İthalatta denetim yetersiz
Türkiye, ihracatta çok ciddi yaptırımlarla karşı karşıya kalırken ithalatta ne yazık ki aynı oranda bir denetim olmadığını yaşanan olaylardan görüyoruz. Türkiye'ye ithal edilen canlı hayvanlarda hastalıkların tespiti, genetiği değiştirilmiş ürünlerin ülkeye girişi, sınırlardan kaçak olarak ülkeye canlı hayvan, et ve et ürünlerinin sokulması gibi birçok olay yaşanıyor.

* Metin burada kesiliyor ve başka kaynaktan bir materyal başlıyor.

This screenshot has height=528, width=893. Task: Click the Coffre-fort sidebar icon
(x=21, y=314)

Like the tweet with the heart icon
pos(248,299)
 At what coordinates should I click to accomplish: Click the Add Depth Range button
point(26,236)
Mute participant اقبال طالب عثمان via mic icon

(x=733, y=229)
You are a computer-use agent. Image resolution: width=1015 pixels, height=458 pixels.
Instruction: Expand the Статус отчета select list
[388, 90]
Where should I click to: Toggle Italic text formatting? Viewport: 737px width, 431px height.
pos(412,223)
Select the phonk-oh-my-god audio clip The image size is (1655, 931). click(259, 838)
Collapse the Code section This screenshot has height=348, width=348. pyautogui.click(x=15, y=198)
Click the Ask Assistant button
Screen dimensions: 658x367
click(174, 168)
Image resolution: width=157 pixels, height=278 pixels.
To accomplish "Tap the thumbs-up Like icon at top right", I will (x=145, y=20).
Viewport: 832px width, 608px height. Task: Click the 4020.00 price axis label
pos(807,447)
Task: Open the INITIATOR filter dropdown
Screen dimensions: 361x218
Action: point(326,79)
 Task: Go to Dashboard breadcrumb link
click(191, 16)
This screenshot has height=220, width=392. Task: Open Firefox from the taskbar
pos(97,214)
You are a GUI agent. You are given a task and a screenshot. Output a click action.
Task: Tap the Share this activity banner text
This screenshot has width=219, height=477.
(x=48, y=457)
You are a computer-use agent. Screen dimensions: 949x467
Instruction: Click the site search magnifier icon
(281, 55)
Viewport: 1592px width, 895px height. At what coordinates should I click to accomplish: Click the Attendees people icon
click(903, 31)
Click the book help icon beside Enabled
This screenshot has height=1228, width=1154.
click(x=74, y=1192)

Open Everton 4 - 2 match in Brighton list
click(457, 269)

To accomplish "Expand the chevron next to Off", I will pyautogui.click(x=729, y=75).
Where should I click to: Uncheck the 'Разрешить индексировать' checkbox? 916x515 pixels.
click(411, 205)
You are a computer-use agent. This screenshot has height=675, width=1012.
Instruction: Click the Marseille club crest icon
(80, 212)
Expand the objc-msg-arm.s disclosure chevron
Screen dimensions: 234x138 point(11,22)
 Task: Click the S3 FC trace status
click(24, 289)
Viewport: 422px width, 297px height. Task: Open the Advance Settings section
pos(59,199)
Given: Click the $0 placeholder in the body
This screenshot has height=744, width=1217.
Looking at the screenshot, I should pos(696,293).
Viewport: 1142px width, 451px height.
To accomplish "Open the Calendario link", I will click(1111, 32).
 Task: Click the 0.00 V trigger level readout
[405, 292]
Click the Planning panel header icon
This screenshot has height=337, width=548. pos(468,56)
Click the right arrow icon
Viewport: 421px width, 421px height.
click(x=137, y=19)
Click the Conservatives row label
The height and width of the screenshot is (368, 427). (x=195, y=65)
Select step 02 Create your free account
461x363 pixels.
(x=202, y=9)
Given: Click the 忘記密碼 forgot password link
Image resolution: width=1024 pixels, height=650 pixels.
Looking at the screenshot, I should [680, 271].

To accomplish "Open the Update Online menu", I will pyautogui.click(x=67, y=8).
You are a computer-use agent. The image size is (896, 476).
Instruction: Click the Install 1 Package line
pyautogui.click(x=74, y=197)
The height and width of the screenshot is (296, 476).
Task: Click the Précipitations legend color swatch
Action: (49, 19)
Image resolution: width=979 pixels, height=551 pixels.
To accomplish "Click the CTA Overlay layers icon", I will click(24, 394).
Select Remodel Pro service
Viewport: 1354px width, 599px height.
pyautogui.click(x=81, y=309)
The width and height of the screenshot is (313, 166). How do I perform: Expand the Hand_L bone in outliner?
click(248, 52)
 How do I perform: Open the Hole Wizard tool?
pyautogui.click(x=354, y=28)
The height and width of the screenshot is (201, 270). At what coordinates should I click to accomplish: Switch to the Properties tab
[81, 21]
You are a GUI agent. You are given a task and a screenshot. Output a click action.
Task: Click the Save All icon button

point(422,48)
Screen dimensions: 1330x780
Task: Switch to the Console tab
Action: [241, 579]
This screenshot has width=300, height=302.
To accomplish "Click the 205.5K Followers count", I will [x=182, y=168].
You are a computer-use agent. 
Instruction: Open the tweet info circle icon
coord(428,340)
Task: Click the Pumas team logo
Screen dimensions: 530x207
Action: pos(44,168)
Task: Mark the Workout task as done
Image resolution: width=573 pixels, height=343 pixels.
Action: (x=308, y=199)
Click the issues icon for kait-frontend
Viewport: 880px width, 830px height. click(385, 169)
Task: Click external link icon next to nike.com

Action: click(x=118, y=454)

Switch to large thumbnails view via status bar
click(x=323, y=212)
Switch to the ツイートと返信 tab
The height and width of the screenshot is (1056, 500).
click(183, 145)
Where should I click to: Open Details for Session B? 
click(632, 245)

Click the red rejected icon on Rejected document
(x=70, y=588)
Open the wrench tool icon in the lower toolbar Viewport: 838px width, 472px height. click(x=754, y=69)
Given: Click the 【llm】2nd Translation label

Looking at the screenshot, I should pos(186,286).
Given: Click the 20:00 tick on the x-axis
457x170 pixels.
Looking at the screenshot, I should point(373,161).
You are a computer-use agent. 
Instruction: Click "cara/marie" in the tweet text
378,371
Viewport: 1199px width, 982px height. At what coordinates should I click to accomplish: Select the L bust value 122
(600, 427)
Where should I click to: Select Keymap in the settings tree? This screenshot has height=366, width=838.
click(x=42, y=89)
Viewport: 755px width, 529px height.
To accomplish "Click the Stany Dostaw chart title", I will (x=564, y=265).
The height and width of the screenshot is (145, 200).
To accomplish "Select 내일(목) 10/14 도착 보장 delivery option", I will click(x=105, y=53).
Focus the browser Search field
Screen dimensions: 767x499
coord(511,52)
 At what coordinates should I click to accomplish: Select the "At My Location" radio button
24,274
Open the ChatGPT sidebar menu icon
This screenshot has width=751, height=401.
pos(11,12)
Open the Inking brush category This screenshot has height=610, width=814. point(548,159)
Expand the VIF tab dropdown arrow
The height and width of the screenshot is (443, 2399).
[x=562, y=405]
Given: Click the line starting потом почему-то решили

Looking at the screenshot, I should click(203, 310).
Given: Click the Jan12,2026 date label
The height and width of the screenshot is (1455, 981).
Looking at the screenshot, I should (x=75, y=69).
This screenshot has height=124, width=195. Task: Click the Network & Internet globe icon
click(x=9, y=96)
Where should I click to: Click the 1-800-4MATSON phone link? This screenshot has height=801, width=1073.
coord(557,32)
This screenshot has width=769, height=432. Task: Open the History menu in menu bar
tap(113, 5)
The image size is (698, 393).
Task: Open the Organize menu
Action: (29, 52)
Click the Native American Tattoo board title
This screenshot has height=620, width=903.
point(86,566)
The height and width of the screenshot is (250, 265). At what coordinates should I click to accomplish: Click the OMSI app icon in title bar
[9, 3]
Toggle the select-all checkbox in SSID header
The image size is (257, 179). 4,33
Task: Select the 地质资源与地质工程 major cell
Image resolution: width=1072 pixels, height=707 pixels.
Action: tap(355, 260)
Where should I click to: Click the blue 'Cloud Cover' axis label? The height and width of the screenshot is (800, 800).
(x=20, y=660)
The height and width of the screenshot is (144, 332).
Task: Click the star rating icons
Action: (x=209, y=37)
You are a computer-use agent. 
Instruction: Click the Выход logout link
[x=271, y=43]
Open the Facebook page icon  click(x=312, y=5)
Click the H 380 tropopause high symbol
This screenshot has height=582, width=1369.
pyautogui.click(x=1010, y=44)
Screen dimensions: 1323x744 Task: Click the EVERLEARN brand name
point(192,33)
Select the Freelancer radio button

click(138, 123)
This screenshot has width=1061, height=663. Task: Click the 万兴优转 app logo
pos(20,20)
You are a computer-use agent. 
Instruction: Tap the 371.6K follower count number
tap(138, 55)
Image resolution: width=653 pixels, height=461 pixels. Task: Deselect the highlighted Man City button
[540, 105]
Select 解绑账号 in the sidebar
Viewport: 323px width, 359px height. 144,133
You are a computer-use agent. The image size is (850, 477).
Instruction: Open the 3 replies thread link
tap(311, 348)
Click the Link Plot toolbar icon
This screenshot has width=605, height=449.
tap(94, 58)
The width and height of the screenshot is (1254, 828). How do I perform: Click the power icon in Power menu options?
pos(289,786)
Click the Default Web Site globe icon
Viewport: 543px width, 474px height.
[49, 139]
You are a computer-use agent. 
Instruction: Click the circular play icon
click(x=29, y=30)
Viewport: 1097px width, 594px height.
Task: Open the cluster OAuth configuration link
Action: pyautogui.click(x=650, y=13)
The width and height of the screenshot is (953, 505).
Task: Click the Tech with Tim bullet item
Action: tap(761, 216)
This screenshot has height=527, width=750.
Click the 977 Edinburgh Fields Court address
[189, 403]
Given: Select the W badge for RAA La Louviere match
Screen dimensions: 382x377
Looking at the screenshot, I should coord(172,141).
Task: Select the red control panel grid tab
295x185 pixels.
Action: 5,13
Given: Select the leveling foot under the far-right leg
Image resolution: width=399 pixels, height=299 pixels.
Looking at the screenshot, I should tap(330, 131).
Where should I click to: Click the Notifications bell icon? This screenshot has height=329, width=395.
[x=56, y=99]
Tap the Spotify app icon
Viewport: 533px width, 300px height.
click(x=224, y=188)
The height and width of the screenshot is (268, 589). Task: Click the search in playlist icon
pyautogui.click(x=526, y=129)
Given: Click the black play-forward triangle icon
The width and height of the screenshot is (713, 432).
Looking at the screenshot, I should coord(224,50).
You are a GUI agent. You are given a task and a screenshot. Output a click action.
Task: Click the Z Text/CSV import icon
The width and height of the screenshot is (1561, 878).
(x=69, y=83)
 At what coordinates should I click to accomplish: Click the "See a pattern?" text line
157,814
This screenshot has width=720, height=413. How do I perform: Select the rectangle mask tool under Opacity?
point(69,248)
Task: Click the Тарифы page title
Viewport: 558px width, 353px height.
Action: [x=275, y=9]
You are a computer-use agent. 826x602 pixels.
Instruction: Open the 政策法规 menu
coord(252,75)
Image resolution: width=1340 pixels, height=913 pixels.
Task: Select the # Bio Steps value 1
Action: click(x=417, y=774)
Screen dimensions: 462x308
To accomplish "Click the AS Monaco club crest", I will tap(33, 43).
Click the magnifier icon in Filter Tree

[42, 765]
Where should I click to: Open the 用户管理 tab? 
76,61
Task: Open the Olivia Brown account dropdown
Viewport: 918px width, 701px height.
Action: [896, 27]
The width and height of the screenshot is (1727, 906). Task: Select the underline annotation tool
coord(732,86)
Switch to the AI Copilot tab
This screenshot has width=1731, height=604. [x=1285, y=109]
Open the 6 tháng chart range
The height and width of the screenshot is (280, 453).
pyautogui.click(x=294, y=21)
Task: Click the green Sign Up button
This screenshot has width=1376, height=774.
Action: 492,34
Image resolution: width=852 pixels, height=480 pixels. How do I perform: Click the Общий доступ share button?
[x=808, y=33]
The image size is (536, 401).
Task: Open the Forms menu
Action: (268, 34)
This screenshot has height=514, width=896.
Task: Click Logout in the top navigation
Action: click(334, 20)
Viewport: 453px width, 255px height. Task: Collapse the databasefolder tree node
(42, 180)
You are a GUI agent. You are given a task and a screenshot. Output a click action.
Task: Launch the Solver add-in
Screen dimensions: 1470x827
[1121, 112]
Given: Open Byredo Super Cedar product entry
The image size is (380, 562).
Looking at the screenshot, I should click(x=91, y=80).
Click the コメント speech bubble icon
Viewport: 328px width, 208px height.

Halk sağlığı ve yerli üreticilerin korunması amacıyla Türkiye'nin ithalat konusunda çok daha duyarlı olması gerekir. Denetimlerin daha sıkı ve yasaların net olarak uygulanması şart, 2016 yılında Yeni Zelanda ve 2019'da ise Avustralya'yı ziyaretimiz sırasında özellikle gıda konusunda ne kadar duyarlı olduklarını daha önce yazmıştık. Her iki ülkeye de girerken son bir ayda bir çiftlik ziyaretinde bulunup bulunmadığınızı soruyorlar. Yanınızda gıda ürünü olup olmadığı çok iyi denetleniyor. Ülkeye bir tek gıda ürününün girişine izin verilmiyor.
Yeni Zelanda dönüşü Aucland Havalimanı'nda süt tozu alıp valizinize koyun. Türkiye'ye girişte kimse sormuyor. Türkiye'nin de bu konularda daha sıkı denetimler yapması gerekiyor.
Özetle, dünyada yerli üretim tarım ürünleri tüketimi artıyor. Ülkeler uyguladıkları yaptırımlarla kendi üreticilerini, tüketicilerini koruyor. Türkiye'nin de ithalat sevdasından kurtularak üretimi destekleyen bir politika uygulaması şart.